As we worked with the patient, family, and providers, we developed consistent patterns of when we would visit and who would be present and made sure that certain team members were present. Our palliative care chaplain played a central role in sitting with the family and providing prayer and reassurance. The team nurses worked with bedside nurses and the patient’s mother to understand the care around the patient including tracheostomy and feeding tube care. They incorporated the mother into the care as she felt helpless and this gave her a sense of meaning. Social workers participated in the scheduled family meetings outlining options for care including hospice and allowing families to express their grief. As the team physician, I worked with the consultants to ensure that any information shared was consistent and took part in the delivery of changes in the patient’s condition. Each new study including MRI, EEG’s continued to provide the similar information that our patient was not going to regain brain function and would be in a vegetative state.

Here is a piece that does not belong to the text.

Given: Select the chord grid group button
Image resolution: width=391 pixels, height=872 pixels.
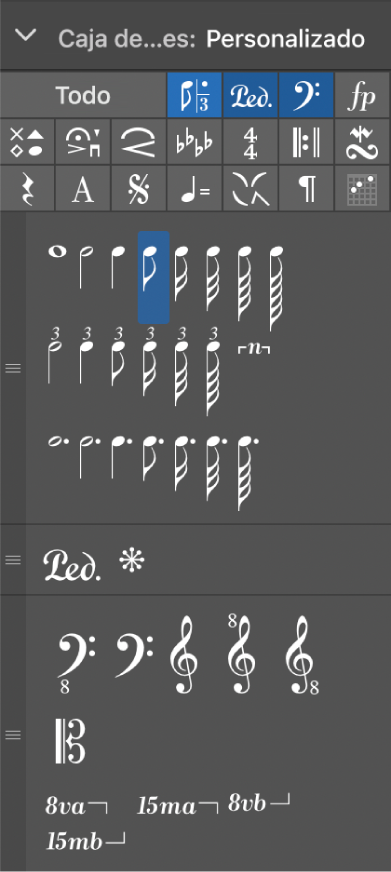Looking at the screenshot, I should click(362, 189).
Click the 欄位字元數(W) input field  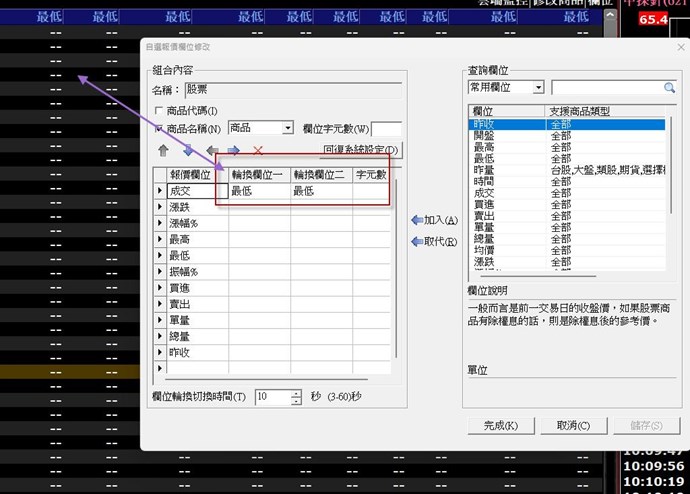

Outlining goals of care took time, and after a long hospitalization, the family decided to take her home with caregivers. This was accomplished by teamwork between our service and the other specialists.
Our home palliative team and chaplain continued to visit at her home. After several weeks, the families were comfortable with hospice services and ultimately stopped her tube feeds. She died peacefully at home in her bedroom.
In the palliative care population, major depression is highly prevalent. Patients with advanced cancer were observed to have a heightened risk of depression. 3 Many of our patients with advanced chronic illness could benefit from increased identification and treatment for depression since we understand that this is a risk factor for a suicide attempt.
Although much of the training for palliative care providers is based around those with advanced illness, being consulted for incomplete suicide attempts will require additional skills. Providing nonjudgmental support is an important skill in cases of acute trauma such as suicide. Listening to the family’s story over and over again is required. Creating a safe and supportive environment proved to be very important. Grief support can look different in cases of traumatic death. Outbursts and confusion exist as families try to come to terms with this unexpected and tragic experience. Often bedside providers caring for patients and families are highly impacted by cases such as this and need support. Typically, the palliative care service may serve this role.
As the rate of suicide rises, it is important to understand how improved screening can be implemented in our palliative care population. Aside from improving screening practices, palliative care providers may be consulted on suicidal patients. Reasons for consultation may include providing much-needed support to families and caregivers of unsuccessful attempts or working with patients for support.
The general practice of palliative care requires excellent self-care. Cases such as this require open communication within the team to support one another. Providing an intervention can be as simple as asking a question and referring to help.
Footnotes
Declaration of Conflicting Interests
The author declared no potential conflicts of interest with respect to the research, authorship, and/or publication of this article.
Funding
The author received no financial support for the research, authorship, and/or publication of this article.